> [SET TASK] Could you rewrite every line of the listing below as a JSON list of strings, one string per line, with blank lines left out?

Word and element location records
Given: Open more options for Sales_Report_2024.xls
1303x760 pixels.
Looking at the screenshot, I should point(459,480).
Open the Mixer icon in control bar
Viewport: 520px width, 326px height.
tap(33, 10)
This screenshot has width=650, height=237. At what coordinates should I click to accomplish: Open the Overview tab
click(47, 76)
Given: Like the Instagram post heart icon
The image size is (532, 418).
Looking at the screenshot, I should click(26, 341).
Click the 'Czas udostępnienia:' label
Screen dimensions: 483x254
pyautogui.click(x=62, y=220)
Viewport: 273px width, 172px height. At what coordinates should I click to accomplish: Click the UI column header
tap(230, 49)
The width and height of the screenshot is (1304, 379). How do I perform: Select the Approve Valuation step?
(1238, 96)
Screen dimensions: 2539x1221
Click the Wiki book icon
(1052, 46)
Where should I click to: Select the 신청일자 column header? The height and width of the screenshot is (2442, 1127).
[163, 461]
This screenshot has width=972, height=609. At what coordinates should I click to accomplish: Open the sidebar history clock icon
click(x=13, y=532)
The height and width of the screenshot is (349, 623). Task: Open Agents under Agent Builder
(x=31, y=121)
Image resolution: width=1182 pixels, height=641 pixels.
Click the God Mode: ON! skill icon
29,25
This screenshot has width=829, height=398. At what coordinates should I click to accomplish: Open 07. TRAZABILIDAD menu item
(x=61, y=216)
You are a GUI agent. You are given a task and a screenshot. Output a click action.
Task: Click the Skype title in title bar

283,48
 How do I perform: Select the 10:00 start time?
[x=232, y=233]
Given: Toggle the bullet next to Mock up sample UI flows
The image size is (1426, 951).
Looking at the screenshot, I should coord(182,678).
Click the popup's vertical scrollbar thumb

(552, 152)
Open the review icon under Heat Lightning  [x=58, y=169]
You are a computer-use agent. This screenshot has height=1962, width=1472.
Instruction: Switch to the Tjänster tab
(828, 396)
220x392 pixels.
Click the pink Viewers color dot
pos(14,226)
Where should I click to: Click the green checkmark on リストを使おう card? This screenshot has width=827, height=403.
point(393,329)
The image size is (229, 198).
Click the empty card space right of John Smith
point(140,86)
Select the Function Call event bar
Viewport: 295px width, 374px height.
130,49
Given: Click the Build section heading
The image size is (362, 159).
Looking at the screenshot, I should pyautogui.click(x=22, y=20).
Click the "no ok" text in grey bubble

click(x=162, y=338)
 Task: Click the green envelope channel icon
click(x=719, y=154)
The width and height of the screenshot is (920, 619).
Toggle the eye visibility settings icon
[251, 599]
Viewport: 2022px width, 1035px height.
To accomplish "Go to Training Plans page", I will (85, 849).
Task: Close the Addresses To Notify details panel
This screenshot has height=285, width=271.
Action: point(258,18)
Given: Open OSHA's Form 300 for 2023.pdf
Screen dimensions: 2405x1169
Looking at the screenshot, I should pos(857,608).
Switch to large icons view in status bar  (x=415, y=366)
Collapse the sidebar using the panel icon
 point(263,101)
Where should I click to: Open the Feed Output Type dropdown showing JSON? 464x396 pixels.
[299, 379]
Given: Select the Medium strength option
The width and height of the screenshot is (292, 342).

> [TASK SOLUTION]
[
  "Given: Open more options for Sales_Report_2024.xls",
  "1303x760 pixels.",
  "Looking at the screenshot, I should point(459,480).",
  "Open the Mixer icon in control bar",
  "Viewport: 520px width, 326px height.",
  "tap(33, 10)",
  "This screenshot has width=650, height=237. At what coordinates should I click to accomplish: Open the Overview tab",
  "click(47, 76)",
  "Given: Like the Instagram post heart icon",
  "The image size is (532, 418).",
  "Looking at the screenshot, I should click(26, 341).",
  "Click the 'Czas udostępnienia:' label",
  "Screen dimensions: 483x254",
  "pyautogui.click(x=62, y=220)",
  "Viewport: 273px width, 172px height. At what coordinates should I click to accomplish: Click the UI column header",
  "tap(230, 49)",
  "The width and height of the screenshot is (1304, 379). How do I perform: Select the Approve Valuation step?",
  "(1238, 96)",
  "Screen dimensions: 2539x1221",
  "Click the Wiki book icon",
  "(1052, 46)",
  "Where should I click to: Select the 신청일자 column header? The height and width of the screenshot is (2442, 1127).",
  "[163, 461]",
  "This screenshot has width=972, height=609. At what coordinates should I click to accomplish: Open the sidebar history clock icon",
  "click(x=13, y=532)",
  "The height and width of the screenshot is (349, 623). Task: Open Agents under Agent Builder",
  "(x=31, y=121)",
  "Image resolution: width=1182 pixels, height=641 pixels.",
  "Click the God Mode: ON! skill icon",
  "29,25",
  "This screenshot has width=829, height=398. At what coordinates should I click to accomplish: Open 07. TRAZABILIDAD menu item",
  "(x=61, y=216)",
  "You are a GUI agent. You are given a task and a screenshot. Output a click action.",
  "Task: Click the Skype title in title bar",
  "283,48",
  " How do I perform: Select the 10:00 start time?",
  "[x=232, y=233]",
  "Given: Toggle the bullet next to Mock up sample UI flows",
  "The image size is (1426, 951).",
  "Looking at the screenshot, I should coord(182,678).",
  "Click the popup's vertical scrollbar thumb",
  "(552, 152)",
  "Open the review icon under Heat Lightning  [x=58, y=169]",
  "You are a computer-use agent. This screenshot has height=1962, width=1472.",
  "Instruction: Switch to the Tjänster tab",
  "(828, 396)",
  "220x392 pixels.",
  "Click the pink Viewers color dot",
  "pos(14,226)",
  "Where should I click to: Click the green checkmark on リストを使おう card? This screenshot has width=827, height=403.",
  "point(393,329)",
  "The image size is (229, 198).",
  "Click the empty card space right of John Smith",
  "point(140,86)",
  "Select the Function Call event bar",
  "Viewport: 295px width, 374px height.",
  "130,49",
  "Given: Click the Build section heading",
  "The image size is (362, 159).",
  "Looking at the screenshot, I should pyautogui.click(x=22, y=20).",
  "Click the \"no ok\" text in grey bubble",
  "click(x=162, y=338)",
  " Task: Click the green envelope channel icon",
  "click(x=719, y=154)",
  "The width and height of the screenshot is (920, 619).",
  "Toggle the eye visibility settings icon",
  "[251, 599]",
  "Viewport: 2022px width, 1035px height.",
  "To accomplish \"Go to Training Plans page\", I will (85, 849).",
  "Task: Close the Addresses To Notify details panel",
  "This screenshot has height=285, width=271.",
  "Action: point(258,18)",
  "Given: Open OSHA's Form 300 for 2023.pdf",
  "Screen dimensions: 2405x1169",
  "Looking at the screenshot, I should pos(857,608).",
  "Switch to large icons view in status bar  (x=415, y=366)",
  "Collapse the sidebar using the panel icon",
  " point(263,101)",
  "Where should I click to: Open the Feed Output Type dropdown showing JSON? 464x396 pixels.",
  "[299, 379]",
  "Given: Select the Medium strength option",
  "The width and height of the screenshot is (292, 342)."
]